Tudo tem conserto nesse mundo? Sim. E aquilo que ficou por consertar - tranquilizemo-nos - conserta-se no próximo. Mas, claro, nosso incurável ceticismo prefere que as coisas se reorganizem diante dos nossos olhos. Como São Tomé, preferimos que tudo se ate por aqui mesmo. Melhor assim, economiza energia cósmica da Sabedoria Universal, poupa força cármica.
Pensei nisso depois de assistir ao O Concerto, filme comovente como há muito não via. Daqueles para se chorar mesmo, lavar a alma. Catarse. Leve o lenço e deixe o namorado em casa, se quiser manter pose de durona e resolvida. O roteiro prende a nossa atenção. A música de Tchaikovsky ajuda um bocado - harmônica, magistral, sublime.
Como todo filme (na verdade, toda obra de cultura) interessado nos desafios e nas grandezas humanas, o sabor do enredo é agridoce, mistura complexa de dor e riso, sofrimento e alegria. Não estamos diante de uma comédia ou um drama, entendidos em seus modelos tradicionais. O que temos é uma verdade maior e mais ambígua, a da experiência humana em zona intermediária entre o absoluto da tristeza (que nunca é tão completa que não possa ser superada) e a da felicidade (que, infelizmente, como lembrou o poeta, "de leve oscila", sem poder jamais deter-se, eternizar-se em infinita perfeição).
Não quero contar muito para não tirar o prazer que aguarda o espectador. Adianto apenas pequeno comentário. Trata-se da história de dois salvamentos. No primeiro movimento, o Maestro salva uma menininha de poucos meses para, num segundo movimento, trinta anos depois, ser salvo por ela, desabrochada uma violinista talentosa.

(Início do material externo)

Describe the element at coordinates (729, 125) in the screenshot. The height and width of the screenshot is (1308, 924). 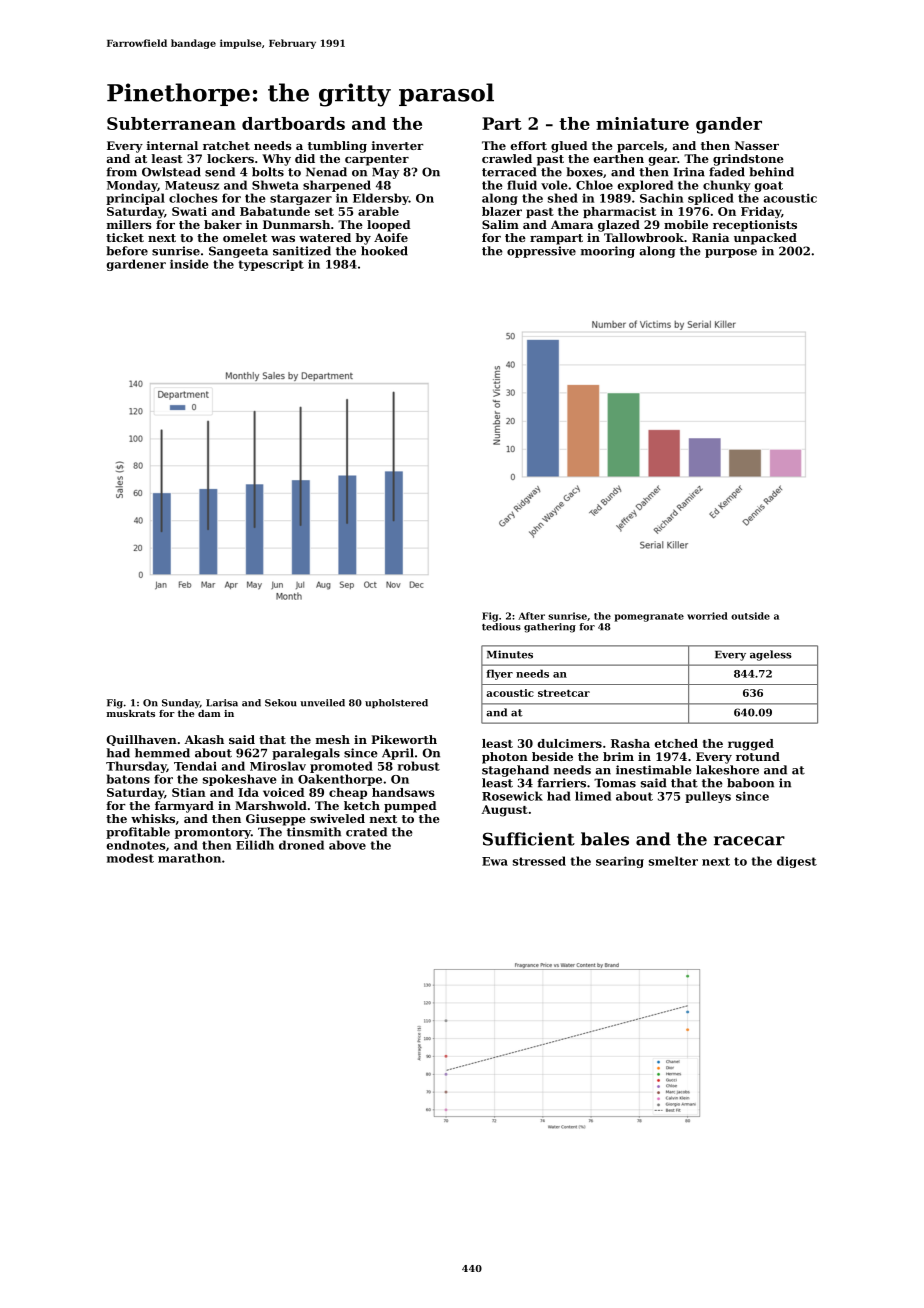
I see `gander` at that location.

Sob a batuta de Radu Mihaileanu (que já havia nos brindado, há 12 anos, com o adorável Trem da Vida), o andamento encadeia encontro, separação, reencontro, abraço final entre Maestro e Solista. Os momentos mais intensos se passam no teatro do Chatelet, em Paris, referência de música e bom gosto. Sua imponência monumental - mais de duas mil cadeiras e várias frisas -, atapetada de veludo vermelho, é filmada de maneira estranha, mostrando uma espécie de lugar fora da realidade, descolado da arquitetura convencional que nossos olhos reconhecem prontamente.
A lente mostra o cenário da redenção dos personagens como espaço embebido de mistério, afastado da realidade. Mais um acerto do diretor, enfatizando o caráter sagrado de toda redenção, explicitando que, incomum, maturação mística, ela remodela o mundo ao redor. Não vai se arrepender quem for ver esse concerto, bálsamo para o ouvido e para a alma.